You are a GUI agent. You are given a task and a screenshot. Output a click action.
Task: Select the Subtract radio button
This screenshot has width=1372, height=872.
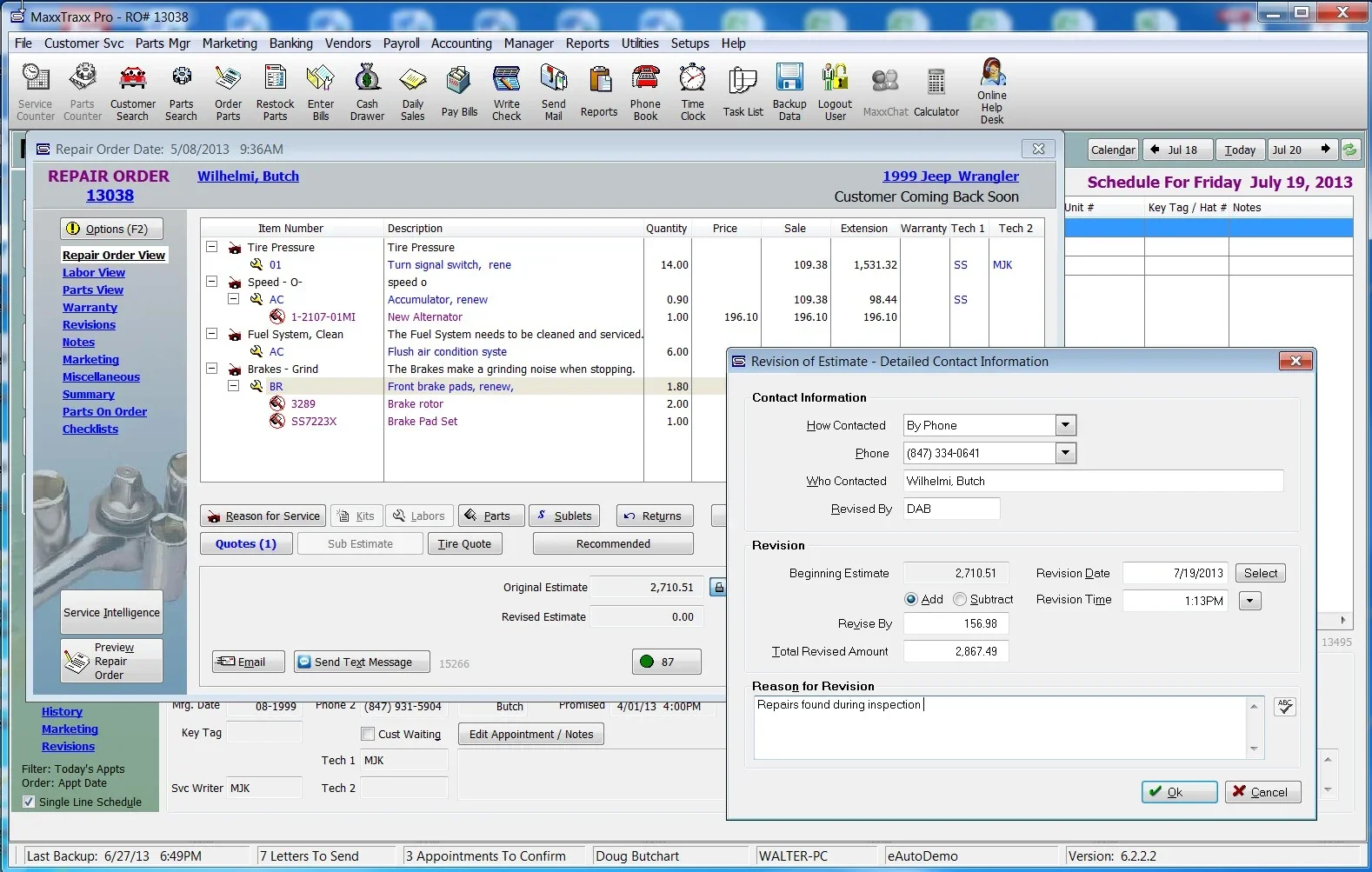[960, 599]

==

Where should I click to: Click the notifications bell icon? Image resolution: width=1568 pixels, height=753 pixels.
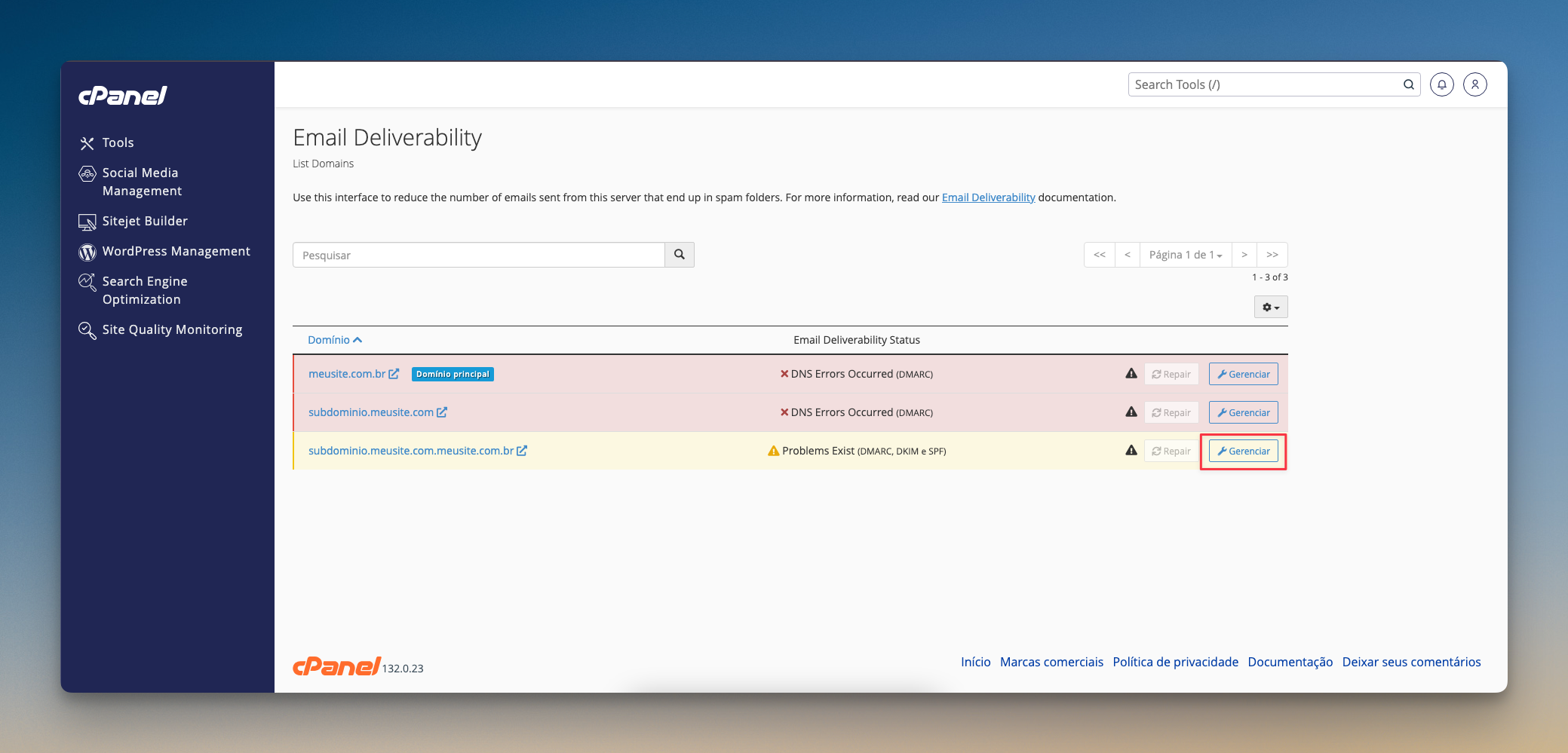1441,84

--

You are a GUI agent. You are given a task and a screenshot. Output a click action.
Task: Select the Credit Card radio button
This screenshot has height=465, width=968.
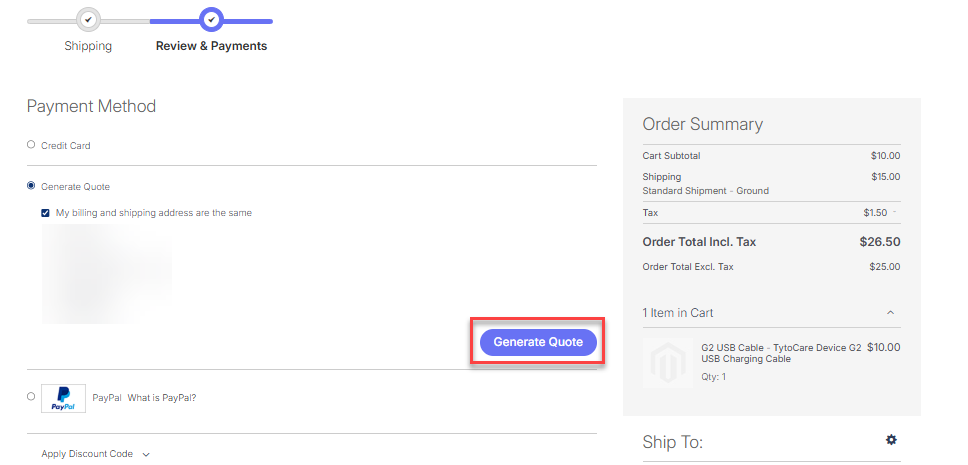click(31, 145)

The task -> Find every line in the items above that contains the word "screenshot", and copy each of those lines.

Response for this exercise ->
You are a GUI agent. You are given a task and a screenshot. Output a click action.
This screenshot has width=1372, height=872.
You are a GUI agent. You are given a task and a screenshot. Output a click action.
This screenshot has height=465, width=968.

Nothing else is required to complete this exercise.